El programa, cuyo costo estimado alcanza los 6,2 billones de pesos, surge en respuesta al incremento del uso de drones en actividades ilícitas asociadas a estructuras narcotraficantes y grupos armados. La propuesta plantea la incorporación de tecnologías capaces de detectar, anticipar y neutralizar estos dispositivos, en un intento por reducir su impacto en operaciones ilegales y en escenarios de confrontación armada.
El interés internacional no tardó en aparecer. Desde que el proyecto fue socializado el pasado 16 de enero, delegaciones colombianas han visitado ocho países —Qatar, Turquía, República Checa, Alemania, Francia, España, Estados Unidos y Reino Unido— para conocer de primera mano distintas soluciones tecnológicas en materia de defensa. En esas visitas se revisaron sistemas vinculados con vehículos blindados, aeronaves, municiones, armamento, drones y plataformas de defensa antidrones.

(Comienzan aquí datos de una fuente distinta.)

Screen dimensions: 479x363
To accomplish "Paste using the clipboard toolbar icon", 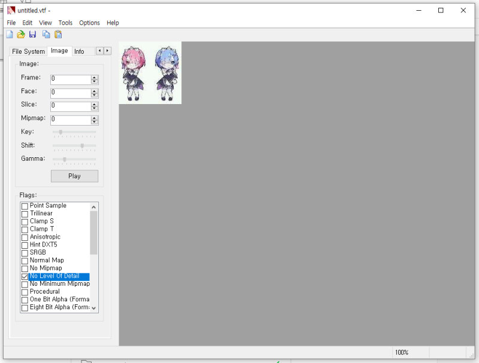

Un sistema antidrones. Foto:Cortesía
En paralelo, el proyecto ha despertado el interés de gobiernos y empresas del sector. Hasta ahora, 21 países han manifestado su disposición de presentar alternativas tecnológicas para enfrentar el uso de drones por parte de organizaciones criminales. A ese proceso se han vinculado 115 compañías internacionales invitadas por el Ministerio de Defensa para exponer soluciones y participar en el desarrollo del sistema.

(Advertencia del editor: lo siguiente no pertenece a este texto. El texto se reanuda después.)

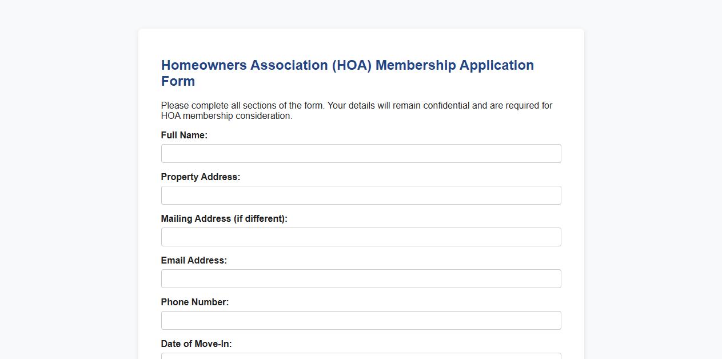Click the Phone Number label
This screenshot has height=359, width=722.
[195, 302]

El cronograma contempla que entre el 23 de marzo y el 10 de abril se realicen las primeras demostraciones técnicas. Durante ese período se evaluarán equipos y plataformas capaces de identificar la presencia de drones, anticipar su trayectoria y neutralizar su funcionamiento en distintos escenarios operacionales.
De acuerdo con el ministro de Defensa, Pedro Sánchez Suárez, la prioridad es avanzar con rapidez en esta primera fase del proyecto. La implementación del Escudo Nacional Antidrones, explicó, busca incorporar herramientas que permitan reducir riesgos para la población y para la Fuerza Pública en zonas donde se ha documentado el uso de estos dispositivos.
Pedro Sánchez, ministro de Defensa en EE. UU. Foto:Cortesía Presidencia
El proceso también ha sido acompañado por organismos de control. Desde el inicio de la iniciativa, el Ministerio de Defensa ha mantenido intercambio de información con la Procuraduría General de la Nación, entidad que revisa los procedimientos y supervisa los avances administrativos del proyecto.
Las medidas de control se extendieron a la contratación. En diciembre pasado, el ministro firmó la Directiva 042 contra el soborno, un lineamiento dirigido a los procesos contractuales del sector defensa. El documento establece lineamientos para prevenir irregularidades y garantizar que los funcionarios vinculados a estos proyectos actúen conforme a las normas que rigen el manejo de recursos públicos.
Las propuestas presentadas por países y empresas deberán cumplir con los procedimientos contractuales definidos por la legislación colombiana. Equipos técnicos, financieros y jurídicos del Ministerio de Defensa serán los encargados de evaluar cada oferta antes de avanzar en eventuales acuerdos o adquisiciones.
Como parte de los mecanismos de control ciudadano, la cartera de Defensa mantiene habilitada la línea 157 Anticorrupción, un canal destinado a recibir denuncias relacionadas con irregularidades administrativas, procesos contractuales o posibles delitos contra la administración pública.